We’re reaching the point where real-world effects of the 2010’s Affordable Care Act, Obamacare, can start to be documented. In the months since it began to kick in, the ACA is starting to produce some real evidence of its impact.

This month the New England Journal of Medicine reported that 10.3 million Americans gained health coverage this year, and that the percentage of uninsured patients fell from 21 percent in September 2013 to 16.3 percent in April 2014. What appears not to have materialized yet is the inundation of the health-care system by the newly insured that many experts had foreseen.

But the system is still preparing for it in a variety of ways, such as expanded use of technology and expanding treatment privileges, that represent major changes from traditional care.

 • The Federation of State Medical boards has drafted a model law that would ease the way to multiple-state licensure, enabling treatment by videoconference and online.

 • CMS rulemakers have proposed a new telemedicine payment policy to extend Medicare reimbursement to wellness and behavioral health visits.

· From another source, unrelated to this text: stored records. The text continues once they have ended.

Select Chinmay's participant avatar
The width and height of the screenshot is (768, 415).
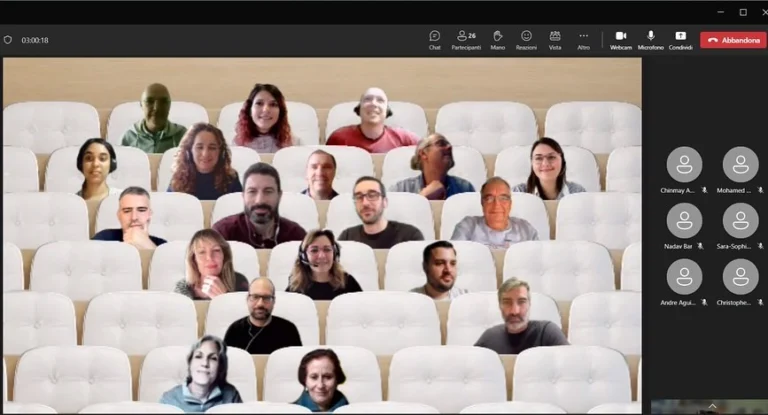[684, 165]
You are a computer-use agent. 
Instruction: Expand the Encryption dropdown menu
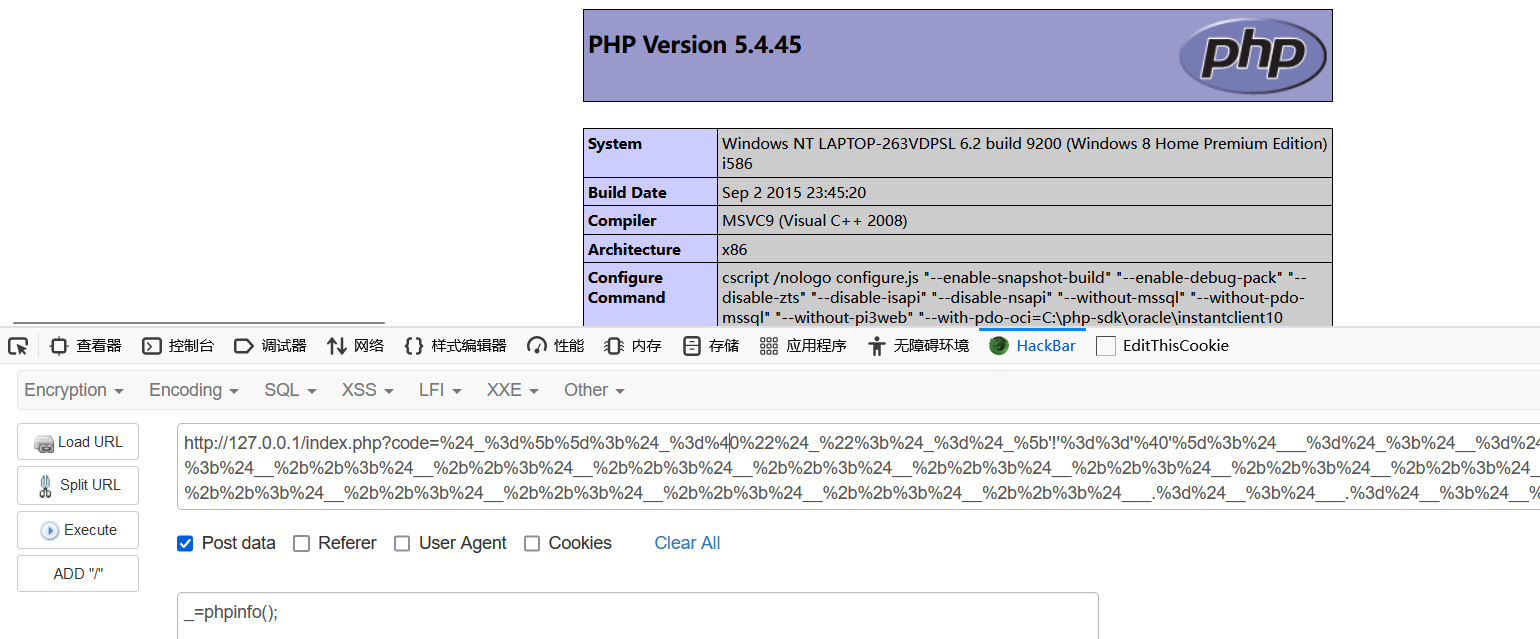point(74,390)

 • Medical insurers WellPoint and Aetna this month began offering patients, by next year as many as 8 to 10 million of them, the ability to have “e-visits” with doctors, virtual visits in which the physicians may prescribe drugs, in some states.

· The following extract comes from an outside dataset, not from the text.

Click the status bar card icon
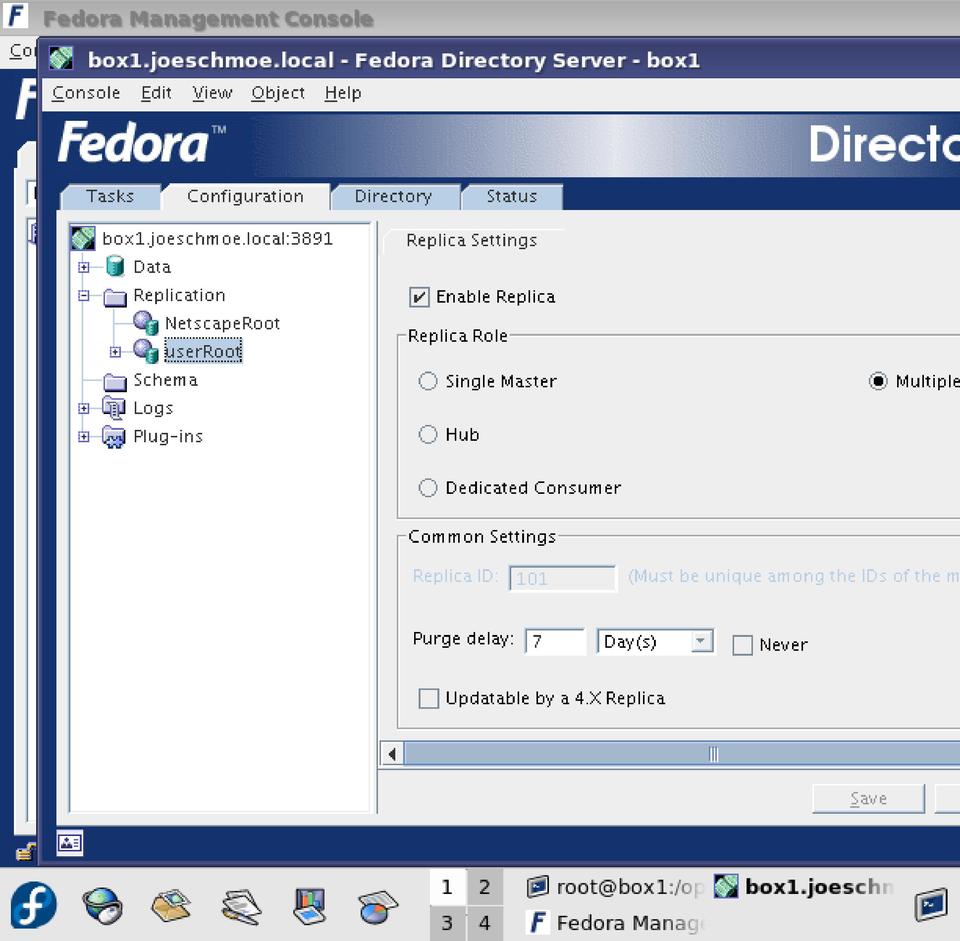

 • Missouri enacted legislation this month that allows medical school graduates to become assistant physicians, with no residency, to practice primary care and prescribe drugs in underserved or rural areas of the state, with oversight of a licensed physician.

 • An Annals of Internal Medicine study this month offers an expanded role for nurse practitioners (including writing and changing prescriptions) in managing chronic diseases as an effective solution to the shortage of primary-care physicians. A new law this month in Kentucky for the first time allows similar independent privileges to nurse practitioners, following an established collaboration with a physician.

 • Illinois enacted legislation aimed at bringing doctors and nurses out of retirement to help as volunteers in free medical clinics. The law allows retired health professionals to get volunteer licenses at no cost. The law waives fees for the first 500 volunteer licenses and then allows for a fee waiver or reduction. The law also applies to dentists, physician assistants and optometrists.

As the pressure points and demands of increased medical coverage become apparent, the system is changing in ways that not so long ago would not have been imagined.